Since it can’t be said often enough, we will say it again. Open adoption is a relationship.
A key to making any relationship go the distance is communication. The typically overlooked part of communication that sometimes needs tweaking is listening. When conversations get tense, the go to mental response is usually defense. While the other person is talking, we are busy preparing our answer response…from our point of view…to get our point across.
And that’s just the words. What we say is based on so much more than words. We are not machines or robots. The words we use are used in a context. Body language, tone of voice, and cadence all play a part in getting the point across. Think about this sentence: “Junior, get out of the street.” Without context, you don’t have any idea what the situation is. If this sentence is being said calmly and slowly, chances are Junior is on a quiet cul-de-sac where there is no traffic. His mom would just prefer he not get in the habit of playing in the street. On the other hand, if this same sentence is said in a rapid, loud, and fast way while the speaker is running into the street at warp speed, it’s a good bet that a two-ton truck is bearing down on Junior with death being imminent.
What makes the open adoption relationship tricky sometimes, particularly in the early stages, is that much of the communication comes in the form of texts. Unless the text comes in all caps, it’s hard to gauge the feeling behind the message.
While you are building that relationship after placement, (especially IMMEDIATELY after placement) it’s important to realize that emotions are raw. For the birth parent (mother or father) who has just said good-bye to baby, shock, anger or sadness, may be the emotions nearest the surface. For the adoptive parents who may have previously given up hope of ever welcoming a baby into their home, fatigue, joy, or relief may be the emotions nearest the surface. And let’s be honest. For BOTH the birth and adoptive families, fear may be lurking near the emotional surface as well. Fear of having made the wrong decision. Fear of never seeing the baby again. Fear of not being a good parent. Fear of the child someday resenting either set of parents.

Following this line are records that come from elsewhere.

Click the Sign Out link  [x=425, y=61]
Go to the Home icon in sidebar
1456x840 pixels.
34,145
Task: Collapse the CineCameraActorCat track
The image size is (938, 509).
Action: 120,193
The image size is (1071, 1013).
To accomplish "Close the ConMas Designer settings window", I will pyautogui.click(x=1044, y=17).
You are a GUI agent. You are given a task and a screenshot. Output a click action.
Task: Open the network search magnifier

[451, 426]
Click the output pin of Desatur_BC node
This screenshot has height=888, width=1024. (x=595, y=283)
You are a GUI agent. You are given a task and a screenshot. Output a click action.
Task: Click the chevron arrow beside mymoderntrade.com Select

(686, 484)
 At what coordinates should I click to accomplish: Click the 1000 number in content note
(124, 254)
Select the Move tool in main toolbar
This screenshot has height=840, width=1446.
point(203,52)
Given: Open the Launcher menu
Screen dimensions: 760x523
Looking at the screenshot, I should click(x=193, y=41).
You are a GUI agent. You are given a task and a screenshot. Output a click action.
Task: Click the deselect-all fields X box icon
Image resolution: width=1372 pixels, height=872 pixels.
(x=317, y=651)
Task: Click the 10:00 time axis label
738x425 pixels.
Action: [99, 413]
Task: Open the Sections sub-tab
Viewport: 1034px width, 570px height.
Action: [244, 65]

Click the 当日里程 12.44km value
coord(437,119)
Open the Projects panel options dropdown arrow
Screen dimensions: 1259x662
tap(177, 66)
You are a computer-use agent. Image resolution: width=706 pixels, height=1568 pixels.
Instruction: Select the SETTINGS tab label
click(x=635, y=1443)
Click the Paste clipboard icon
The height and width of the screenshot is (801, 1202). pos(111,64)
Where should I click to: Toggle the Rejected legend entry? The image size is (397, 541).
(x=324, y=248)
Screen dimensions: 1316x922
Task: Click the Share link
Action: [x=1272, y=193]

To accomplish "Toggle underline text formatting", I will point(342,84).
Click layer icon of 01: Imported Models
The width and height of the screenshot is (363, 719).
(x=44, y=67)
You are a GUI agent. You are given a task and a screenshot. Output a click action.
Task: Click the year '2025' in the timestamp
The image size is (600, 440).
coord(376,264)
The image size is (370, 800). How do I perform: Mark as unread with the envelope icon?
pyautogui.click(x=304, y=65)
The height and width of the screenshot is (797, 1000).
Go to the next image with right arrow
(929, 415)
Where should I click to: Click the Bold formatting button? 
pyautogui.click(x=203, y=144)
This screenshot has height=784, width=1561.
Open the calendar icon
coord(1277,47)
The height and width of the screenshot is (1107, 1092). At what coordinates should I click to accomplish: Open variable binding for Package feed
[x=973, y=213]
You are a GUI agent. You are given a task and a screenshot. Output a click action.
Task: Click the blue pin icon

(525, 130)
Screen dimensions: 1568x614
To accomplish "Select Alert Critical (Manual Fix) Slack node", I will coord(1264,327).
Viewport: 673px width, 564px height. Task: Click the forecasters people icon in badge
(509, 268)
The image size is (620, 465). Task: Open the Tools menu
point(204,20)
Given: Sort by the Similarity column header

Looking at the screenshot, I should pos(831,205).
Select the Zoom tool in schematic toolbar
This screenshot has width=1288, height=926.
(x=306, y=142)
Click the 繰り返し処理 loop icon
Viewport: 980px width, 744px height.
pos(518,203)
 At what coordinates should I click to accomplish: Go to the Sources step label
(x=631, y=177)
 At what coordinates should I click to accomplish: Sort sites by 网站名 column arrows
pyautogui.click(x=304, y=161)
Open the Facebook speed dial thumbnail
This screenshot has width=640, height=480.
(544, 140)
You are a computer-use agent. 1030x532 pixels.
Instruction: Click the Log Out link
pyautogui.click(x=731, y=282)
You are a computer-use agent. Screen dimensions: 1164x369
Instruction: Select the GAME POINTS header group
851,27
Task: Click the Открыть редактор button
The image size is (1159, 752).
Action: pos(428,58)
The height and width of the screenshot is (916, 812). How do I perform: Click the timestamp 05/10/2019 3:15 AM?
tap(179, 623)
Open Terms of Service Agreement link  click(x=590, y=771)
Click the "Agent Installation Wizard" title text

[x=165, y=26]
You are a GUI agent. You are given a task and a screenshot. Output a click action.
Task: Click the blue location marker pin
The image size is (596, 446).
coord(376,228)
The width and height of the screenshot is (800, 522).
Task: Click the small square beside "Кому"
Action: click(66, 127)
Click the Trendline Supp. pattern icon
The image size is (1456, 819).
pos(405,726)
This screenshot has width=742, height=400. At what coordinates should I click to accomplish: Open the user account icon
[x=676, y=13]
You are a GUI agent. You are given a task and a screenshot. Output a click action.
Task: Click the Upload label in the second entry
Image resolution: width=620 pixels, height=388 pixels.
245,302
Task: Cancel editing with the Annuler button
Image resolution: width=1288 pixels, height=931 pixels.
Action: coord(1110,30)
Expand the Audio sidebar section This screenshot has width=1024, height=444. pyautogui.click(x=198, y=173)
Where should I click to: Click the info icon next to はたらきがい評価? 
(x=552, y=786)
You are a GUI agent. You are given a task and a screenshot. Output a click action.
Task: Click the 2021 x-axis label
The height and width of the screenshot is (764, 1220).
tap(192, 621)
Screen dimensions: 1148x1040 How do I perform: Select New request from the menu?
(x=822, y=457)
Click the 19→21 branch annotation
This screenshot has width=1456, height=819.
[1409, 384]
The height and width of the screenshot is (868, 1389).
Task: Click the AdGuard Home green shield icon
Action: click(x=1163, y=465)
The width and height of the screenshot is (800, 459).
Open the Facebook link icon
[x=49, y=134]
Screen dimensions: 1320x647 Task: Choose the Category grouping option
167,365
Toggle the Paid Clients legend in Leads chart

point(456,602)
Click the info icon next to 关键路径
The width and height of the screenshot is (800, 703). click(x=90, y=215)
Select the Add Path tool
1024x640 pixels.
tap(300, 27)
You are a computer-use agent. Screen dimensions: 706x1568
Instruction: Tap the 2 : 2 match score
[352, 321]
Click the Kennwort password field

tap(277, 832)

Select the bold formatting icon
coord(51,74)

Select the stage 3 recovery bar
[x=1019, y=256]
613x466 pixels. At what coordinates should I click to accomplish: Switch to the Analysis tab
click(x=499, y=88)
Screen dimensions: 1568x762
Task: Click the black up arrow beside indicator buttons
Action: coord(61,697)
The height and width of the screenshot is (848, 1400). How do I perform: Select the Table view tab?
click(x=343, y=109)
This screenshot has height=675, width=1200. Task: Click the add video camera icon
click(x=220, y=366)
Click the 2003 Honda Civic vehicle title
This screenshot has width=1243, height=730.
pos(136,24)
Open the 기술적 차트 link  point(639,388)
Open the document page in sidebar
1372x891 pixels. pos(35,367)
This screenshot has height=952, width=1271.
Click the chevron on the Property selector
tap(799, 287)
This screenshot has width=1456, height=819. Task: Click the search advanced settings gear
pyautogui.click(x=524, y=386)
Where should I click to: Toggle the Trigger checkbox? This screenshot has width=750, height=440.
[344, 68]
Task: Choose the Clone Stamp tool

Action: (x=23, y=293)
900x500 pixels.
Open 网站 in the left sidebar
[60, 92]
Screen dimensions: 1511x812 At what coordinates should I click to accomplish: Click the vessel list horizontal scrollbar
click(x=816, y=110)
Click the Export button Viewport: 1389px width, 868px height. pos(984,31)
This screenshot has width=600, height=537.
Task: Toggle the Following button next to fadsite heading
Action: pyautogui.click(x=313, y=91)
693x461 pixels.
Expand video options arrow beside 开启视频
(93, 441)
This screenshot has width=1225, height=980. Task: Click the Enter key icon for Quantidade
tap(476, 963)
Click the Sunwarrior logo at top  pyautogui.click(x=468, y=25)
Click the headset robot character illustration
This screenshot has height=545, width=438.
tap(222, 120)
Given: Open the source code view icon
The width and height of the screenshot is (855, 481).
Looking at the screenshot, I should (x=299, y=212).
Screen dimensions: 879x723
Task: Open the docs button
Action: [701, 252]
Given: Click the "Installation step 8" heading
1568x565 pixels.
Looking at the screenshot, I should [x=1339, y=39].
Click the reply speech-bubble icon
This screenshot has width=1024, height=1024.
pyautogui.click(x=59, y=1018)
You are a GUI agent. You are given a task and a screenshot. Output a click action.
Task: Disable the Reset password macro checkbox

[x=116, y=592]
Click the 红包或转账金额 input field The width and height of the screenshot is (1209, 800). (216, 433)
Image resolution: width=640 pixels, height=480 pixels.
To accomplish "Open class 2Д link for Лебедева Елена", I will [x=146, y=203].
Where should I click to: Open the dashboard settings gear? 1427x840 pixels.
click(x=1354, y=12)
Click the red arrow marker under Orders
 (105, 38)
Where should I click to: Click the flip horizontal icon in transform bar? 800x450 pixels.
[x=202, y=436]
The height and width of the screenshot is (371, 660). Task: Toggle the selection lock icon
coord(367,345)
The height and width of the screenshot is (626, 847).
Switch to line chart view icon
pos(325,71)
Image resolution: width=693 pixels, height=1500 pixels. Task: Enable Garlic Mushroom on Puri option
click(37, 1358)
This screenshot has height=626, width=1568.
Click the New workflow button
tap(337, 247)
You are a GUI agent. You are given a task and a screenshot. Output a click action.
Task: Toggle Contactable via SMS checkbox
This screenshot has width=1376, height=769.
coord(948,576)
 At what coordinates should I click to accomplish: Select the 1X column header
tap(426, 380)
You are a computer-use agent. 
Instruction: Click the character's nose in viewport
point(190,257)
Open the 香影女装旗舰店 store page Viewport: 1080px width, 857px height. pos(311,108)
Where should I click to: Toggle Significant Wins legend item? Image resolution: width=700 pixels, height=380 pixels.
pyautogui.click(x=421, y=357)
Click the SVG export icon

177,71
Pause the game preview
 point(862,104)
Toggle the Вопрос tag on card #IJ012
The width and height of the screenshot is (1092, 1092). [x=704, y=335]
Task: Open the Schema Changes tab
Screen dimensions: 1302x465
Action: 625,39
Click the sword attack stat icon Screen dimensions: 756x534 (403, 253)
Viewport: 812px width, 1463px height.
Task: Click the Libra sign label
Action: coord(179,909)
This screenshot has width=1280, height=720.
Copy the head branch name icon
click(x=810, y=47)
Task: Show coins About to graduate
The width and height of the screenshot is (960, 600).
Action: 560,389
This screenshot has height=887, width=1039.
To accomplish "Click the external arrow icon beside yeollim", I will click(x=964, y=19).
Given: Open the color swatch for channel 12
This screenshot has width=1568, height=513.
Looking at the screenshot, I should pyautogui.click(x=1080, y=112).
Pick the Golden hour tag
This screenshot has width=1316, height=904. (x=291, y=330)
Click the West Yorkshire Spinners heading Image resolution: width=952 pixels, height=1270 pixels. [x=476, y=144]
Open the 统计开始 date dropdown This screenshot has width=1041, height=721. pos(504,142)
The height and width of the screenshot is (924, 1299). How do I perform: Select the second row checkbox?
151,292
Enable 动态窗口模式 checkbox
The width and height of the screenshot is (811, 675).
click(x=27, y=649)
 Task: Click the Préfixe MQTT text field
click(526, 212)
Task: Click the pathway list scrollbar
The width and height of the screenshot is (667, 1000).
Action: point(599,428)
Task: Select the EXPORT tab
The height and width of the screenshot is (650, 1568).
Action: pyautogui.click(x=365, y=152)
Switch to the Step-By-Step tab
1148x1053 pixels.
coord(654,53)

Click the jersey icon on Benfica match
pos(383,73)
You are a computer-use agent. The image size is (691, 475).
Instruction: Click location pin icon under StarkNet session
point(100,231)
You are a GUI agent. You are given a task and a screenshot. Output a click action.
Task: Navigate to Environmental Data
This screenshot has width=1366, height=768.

So when the first communications begin to go back and forth between birth and adoptive families, recognize and honor those emotional back stories.
When birth mama asks for a visit and adoptive mama’s first thought is “I haven’t taken a shower in two weeks and can barely keep my eyes open”, an immediate response of “no, this is not a good time” does not do anything to build the relationship. It’s better to take a step back, recognize your own emotions, and then respond by trying to understand the birth family’s emotions behind the request. A reply text that acknowledges the feelings is the way to keep laying the foundation for a long term relationship. A text that says “I bet you are missing baby so much. It’s been crazy busy but let me look at the calendar so we can figure something out” followed by a picture of baby is a caring, genuine response to the emotion behind the request.
Likewise, when adoptive an family texts a birth family with an update, it’s a good opportunity for the birth family to recognize the positive emotions the adoptive family may be feeling. Recognizing that in the reply by saying something like “You seem so proud of her! I am so excited to see how big she is getting” reaffirms the decisions made by both the birth and adoptive family. In turn, this contributes to that strong foundation that will carry the open relationship throughout the child’s life.
A final thought for today…texts, letters, and electronic messages do help keep people connected.
But it’s hard to really listen for the more subtle messages that the human voice conveys. When it comes to long term relationships—like open adoption—don’t rely on texts. Call. Skype. Meet in person. The listening part of communication will only get stronger. Ultimately, your child deserves this…this healthy, honest, and mutual relationship between the most important people in his or her life…their family.